LISTED RECORDS.

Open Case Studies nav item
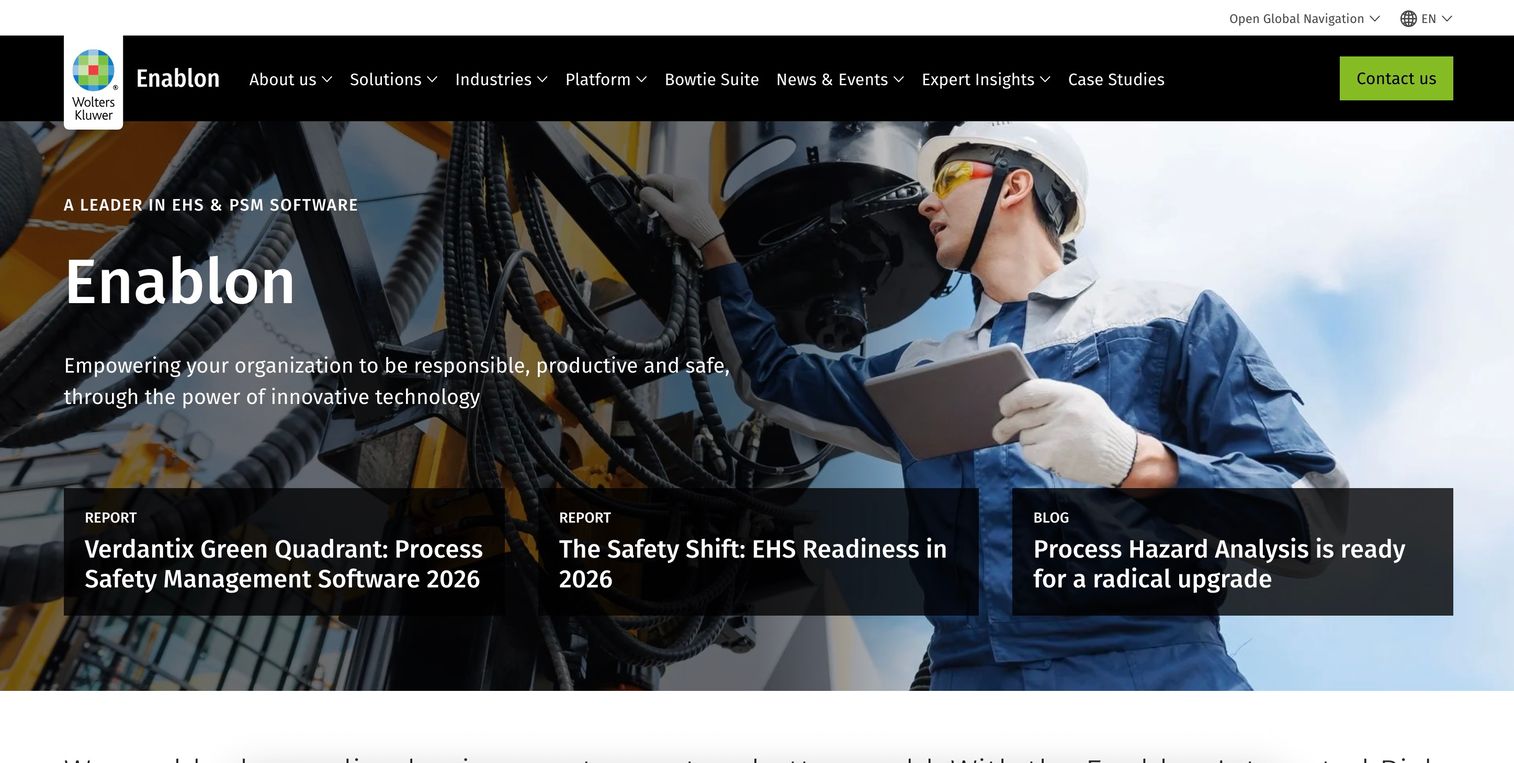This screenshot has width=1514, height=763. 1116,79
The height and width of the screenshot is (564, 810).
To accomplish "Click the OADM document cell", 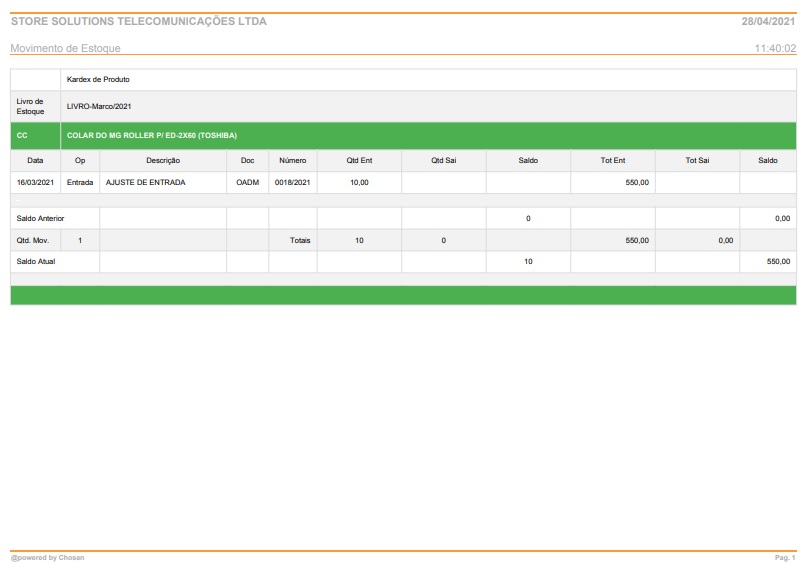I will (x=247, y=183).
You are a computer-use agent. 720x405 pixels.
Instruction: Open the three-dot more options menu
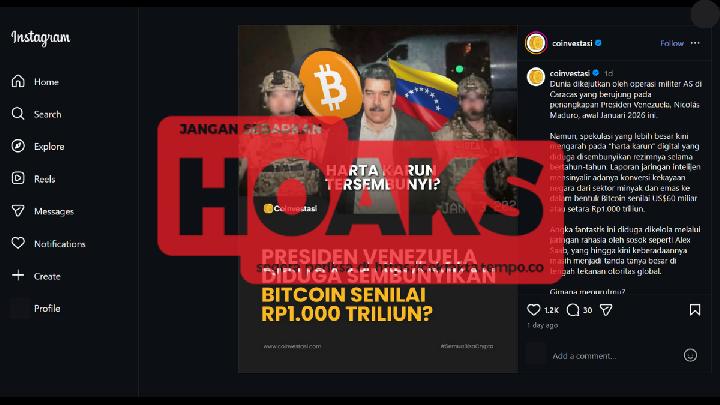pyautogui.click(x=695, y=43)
==
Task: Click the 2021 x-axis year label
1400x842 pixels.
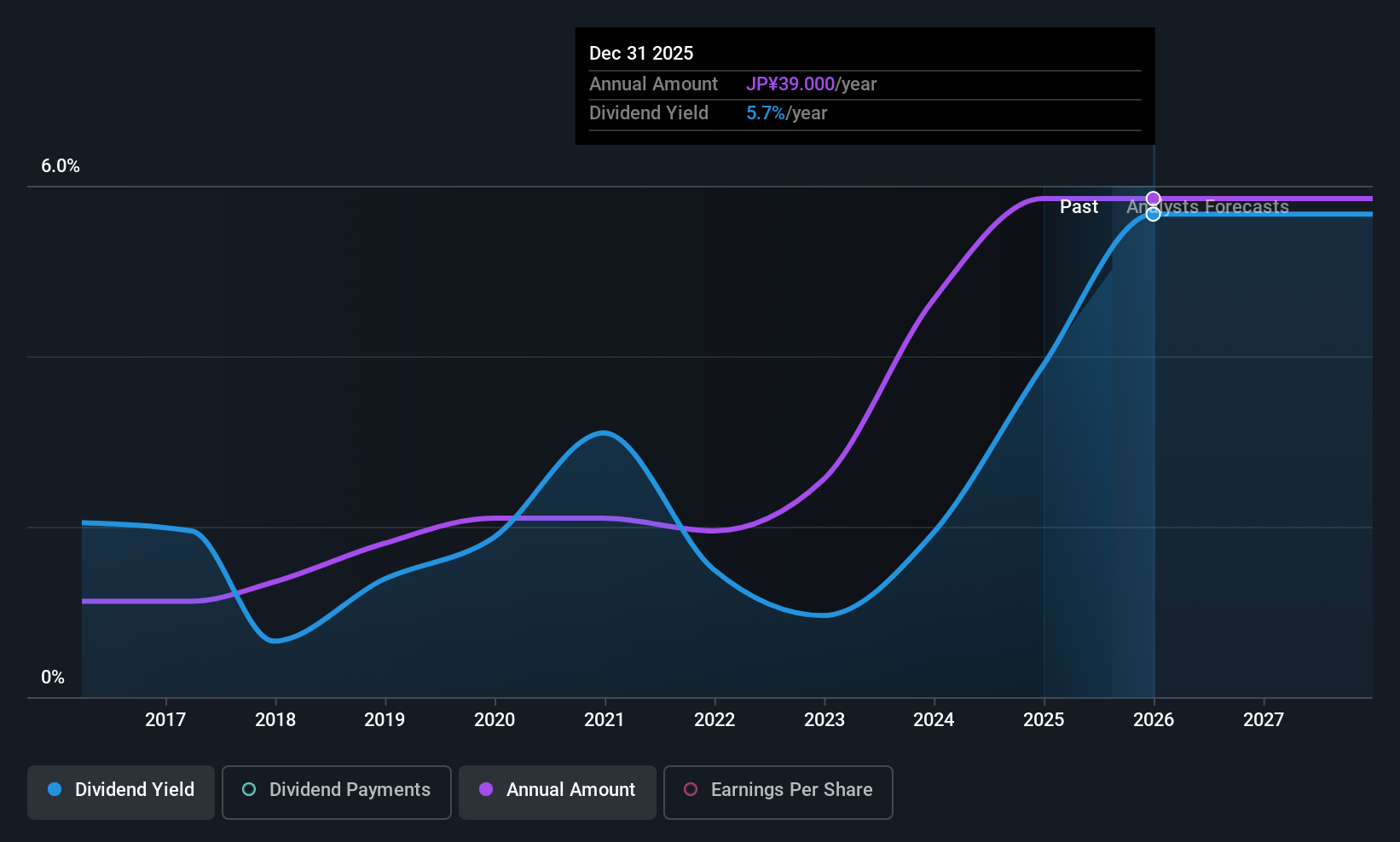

DIRECTIONS. Each line with "pixels" in it must be identified and copied from the material.

RESPONSE TO THE TASK.
You are a computer-use agent. 720x405 pixels.
1400x842 pixels.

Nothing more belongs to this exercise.